Some of his notable research includes a Sehnsucht piece co-written with Dr. Brenton Dickieson on a never-finished Screwtape Letters sequel. The research later played a role in Dickieson’s much-noted Mythlore essay “A Cosmic Shift in the Screwtape Letters.”
Starr has also published several books. His early books were spiritual nonfiction—Life in the Spirit: Studies in Romans 1-8, and Honest to God: Wrestling Your Way to Intimacy with the Creator.
Thus far, he has published three books of Lewis scholarship: The Lion’s Country: C.S. Lewis’ Theory of the Real, The Faun’s Bookshelf: C.S. Lewis on Why Myth Matters, and Light: C.S. Lewis’ First and Final Short Story.
Last but not least, Starr writes fiction, including King Lesserlight’s Crown: A Children’s Story for Grownups, Too, and an ongoing sci-fi series, the Tales of Solomon Star.
He was kind enough to answer a few questions.
Interview Questions
What was your first exposure to C.S. Lewis’ work?
I first encountered C.S. Lewis in my freshman year of college. I took an apologetics class which required I read Mere Christianity. After that I read The Great Divorce that year, and then in the summer I read all of the Narnia books in a week. Of course, I loved all of these books, and I continued to read Lewis off and on for years. In the early 1990s, however, I finally read Till We Have Faces. At that point I became completely hooked, and decided to dedicate my research work entirely to Lewis (and the Inklings).
An author’s handwriting is a unique thing to focus on.
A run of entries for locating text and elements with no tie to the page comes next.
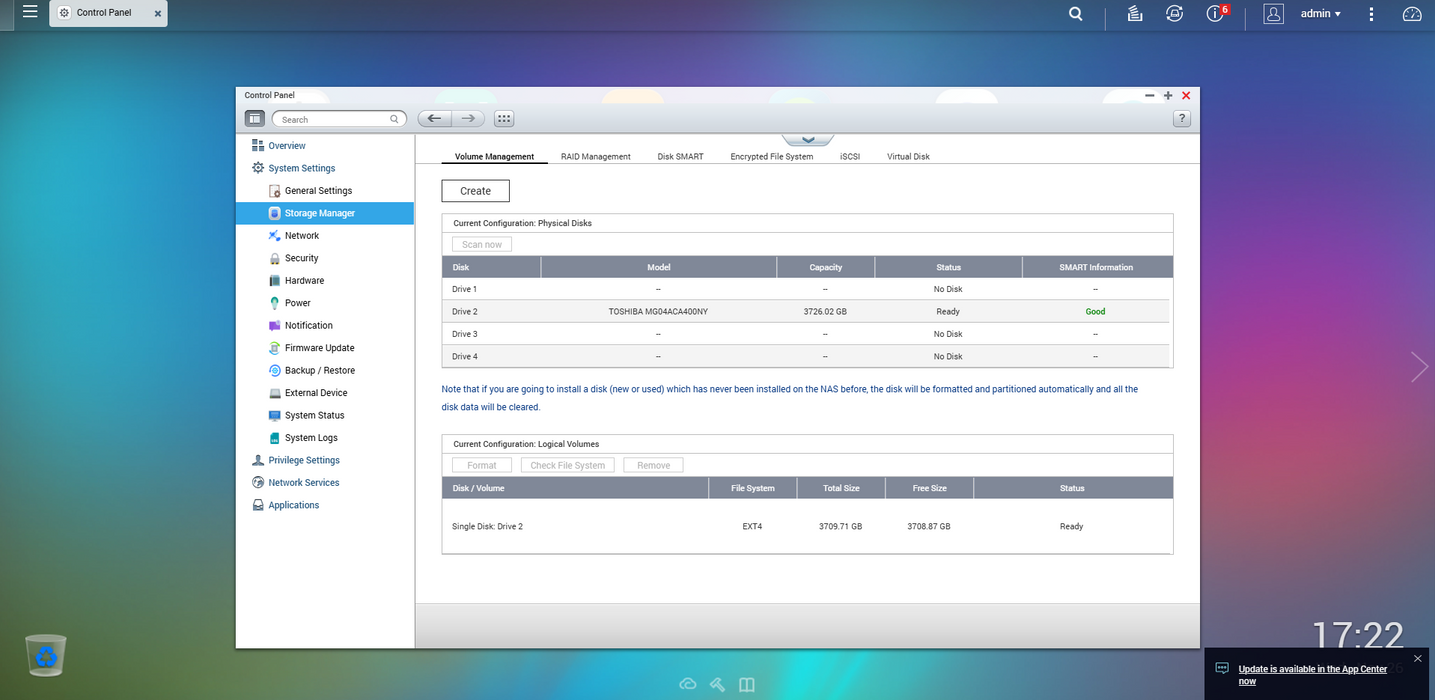Click the search magnifier icon in top bar
1435x700 pixels.
pyautogui.click(x=1075, y=14)
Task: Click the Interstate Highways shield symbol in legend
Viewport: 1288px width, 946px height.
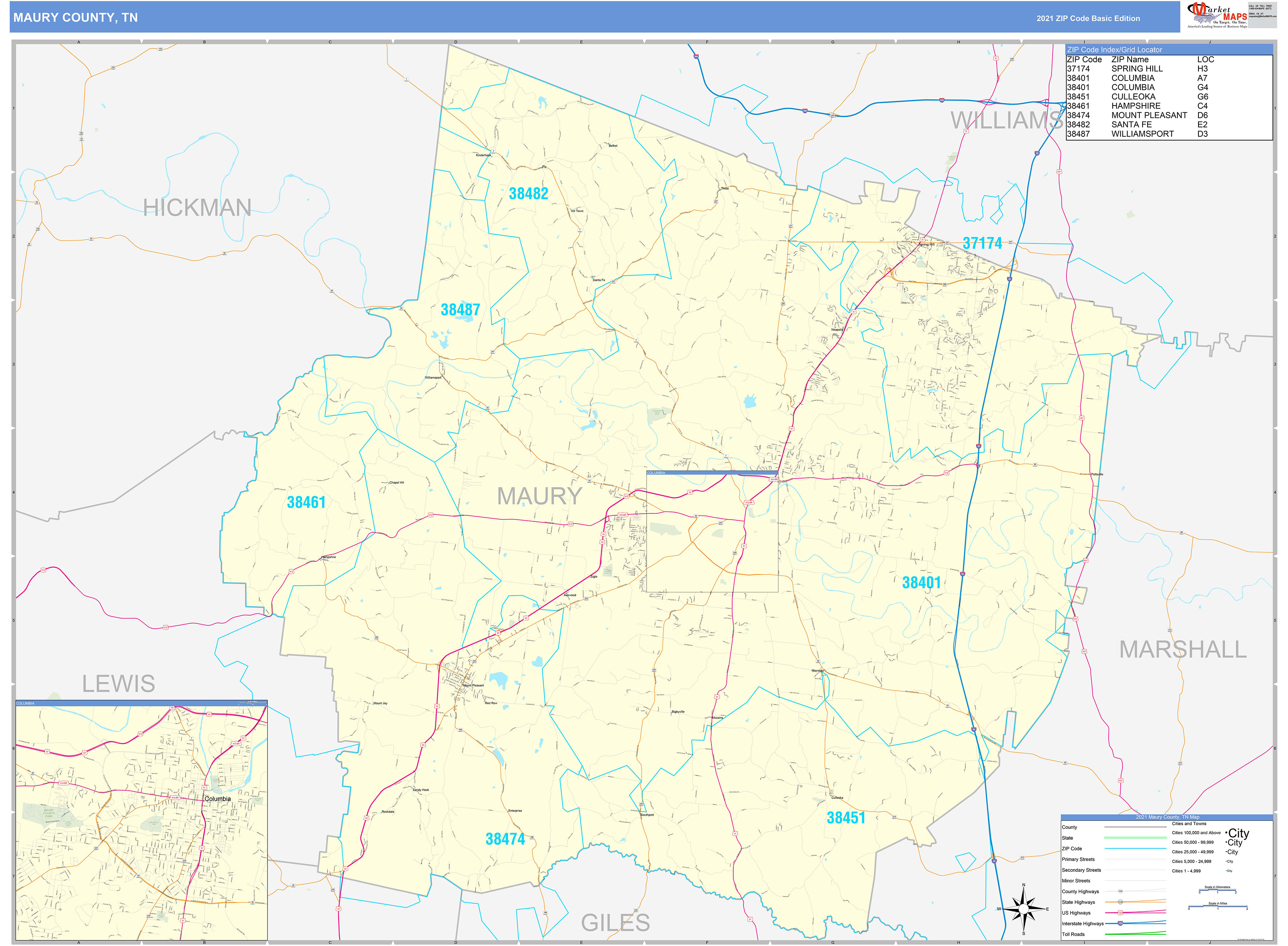Action: point(1120,924)
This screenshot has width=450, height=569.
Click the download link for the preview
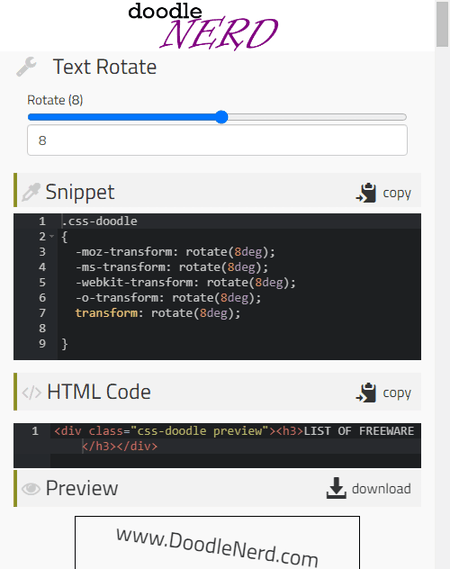point(381,489)
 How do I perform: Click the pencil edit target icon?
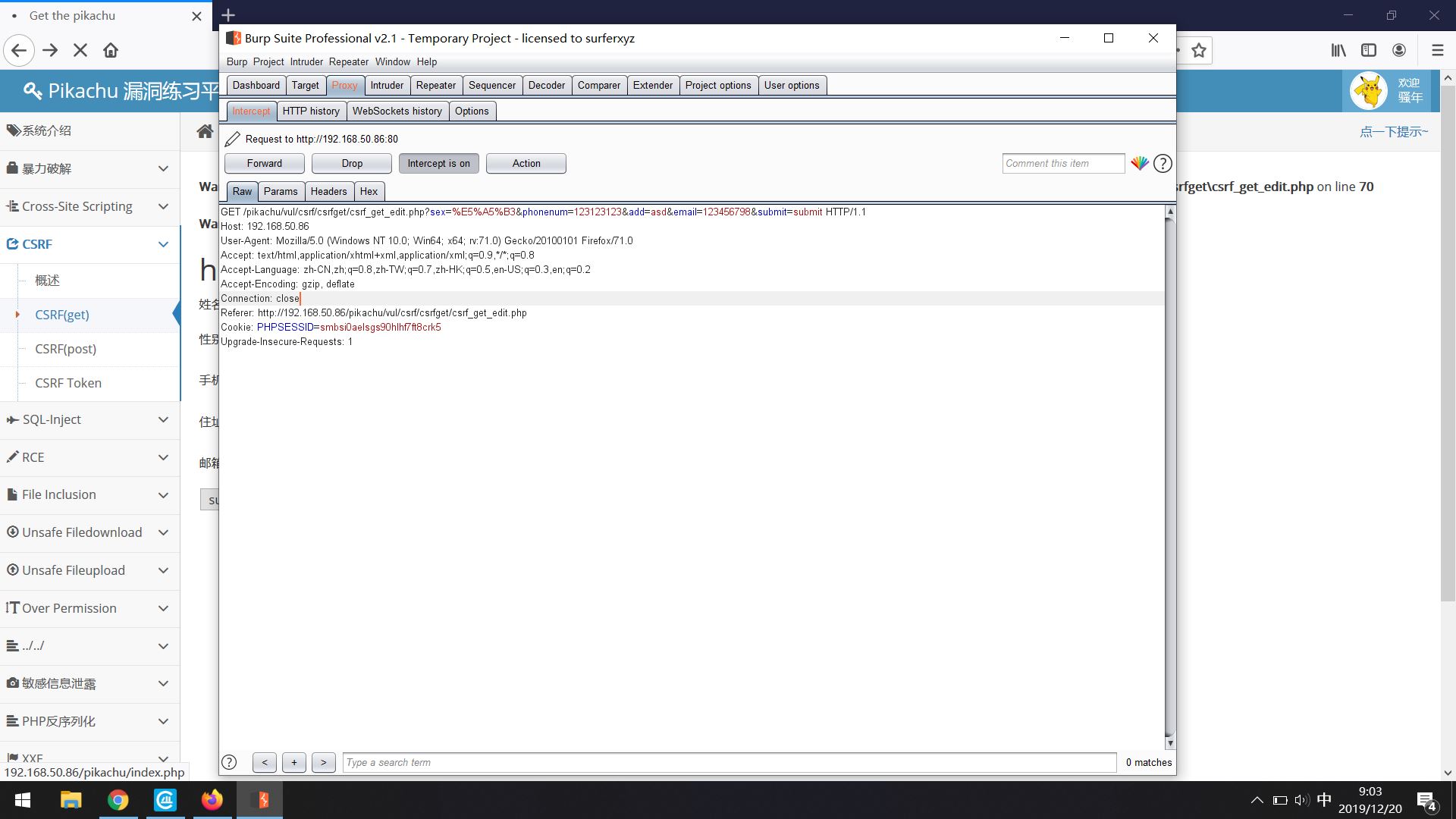[233, 139]
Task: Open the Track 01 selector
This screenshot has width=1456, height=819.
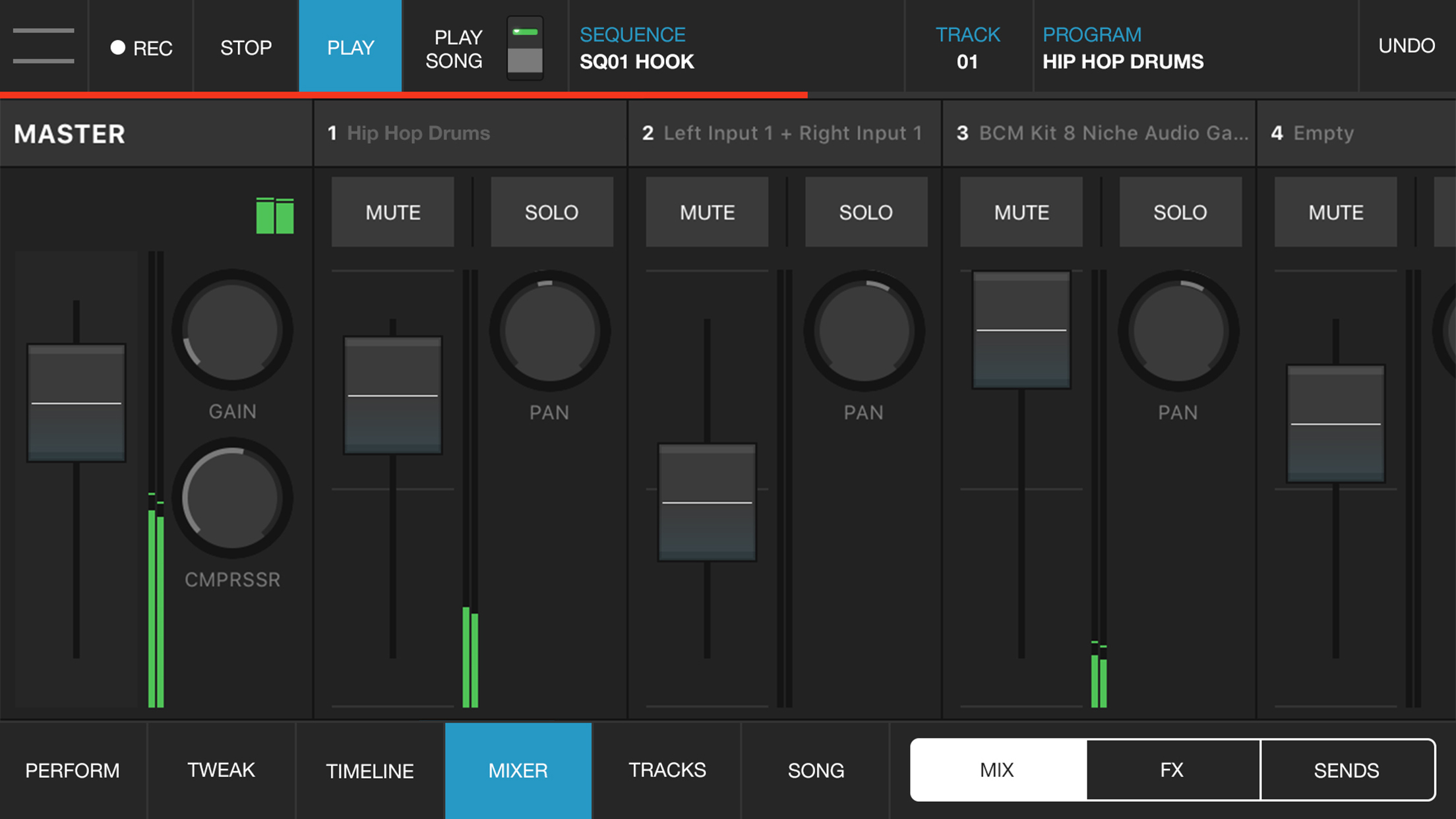Action: point(967,47)
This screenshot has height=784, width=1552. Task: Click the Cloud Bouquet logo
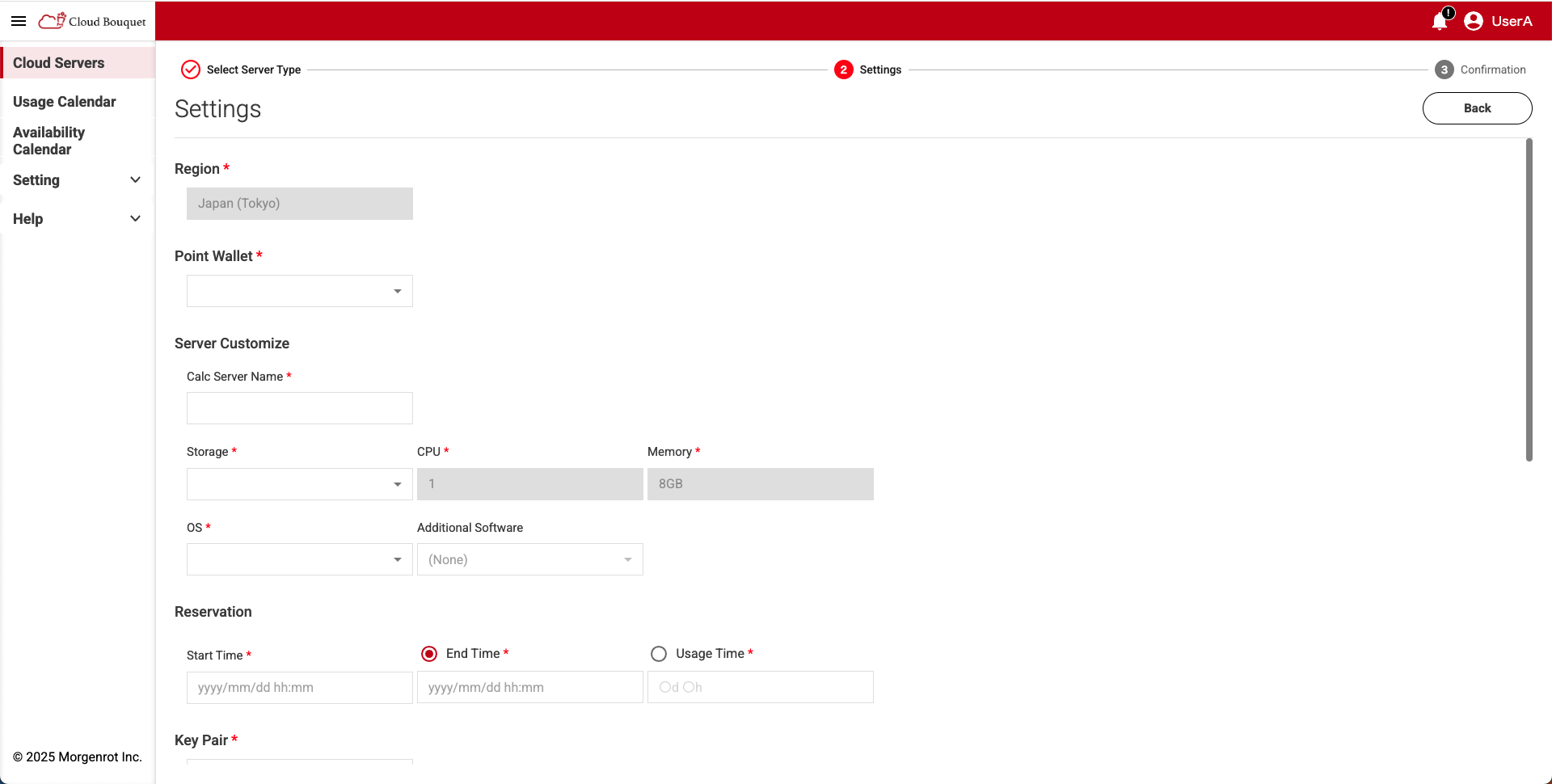pyautogui.click(x=91, y=21)
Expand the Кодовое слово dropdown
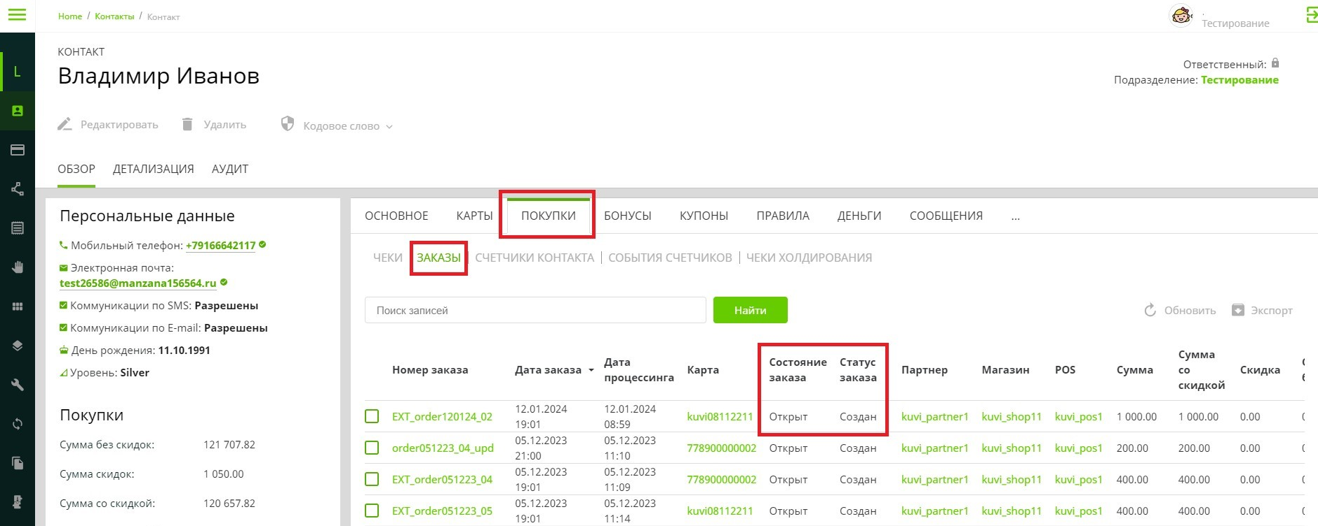 pos(389,126)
What led you to that specialty?
It was a complete accident. In 2011, I was given the opportunity to publish Lewis’s “Light,” manuscript, the final draft of the short story published in 1977 as “The Man Born Blind.” “Light” may be Lewis’s most mysterious manuscript. The story itself is strange and has been subject to multiple interpretations. The manuscript surfaced over a decade after Lewis’s death. Kathryn Lindskoog accused Walter Hooper of forging the story himself, and two people who knew the story to be authentic—Owen Barfield and Douglas Gresham—each claimed different dates for when the story was written. Barfield dated in the late 1920s, before Lewis became a Christian. Gresham dated in the 1950s, well after Lewis’s conversion.
While researching my book on “Light,” I came across a statement by Hooper that helped me assign a date to the manuscript (both versions). Hooper pointed out that Lewis’s handwriting changed throughout his lifetime, sometimes deliberately and markedly so. From this little clue I realized that if I could map out all the changes in Lewis’s handwriting throughout his lifetime, I could date “Light” (and any undated Lewis manuscript).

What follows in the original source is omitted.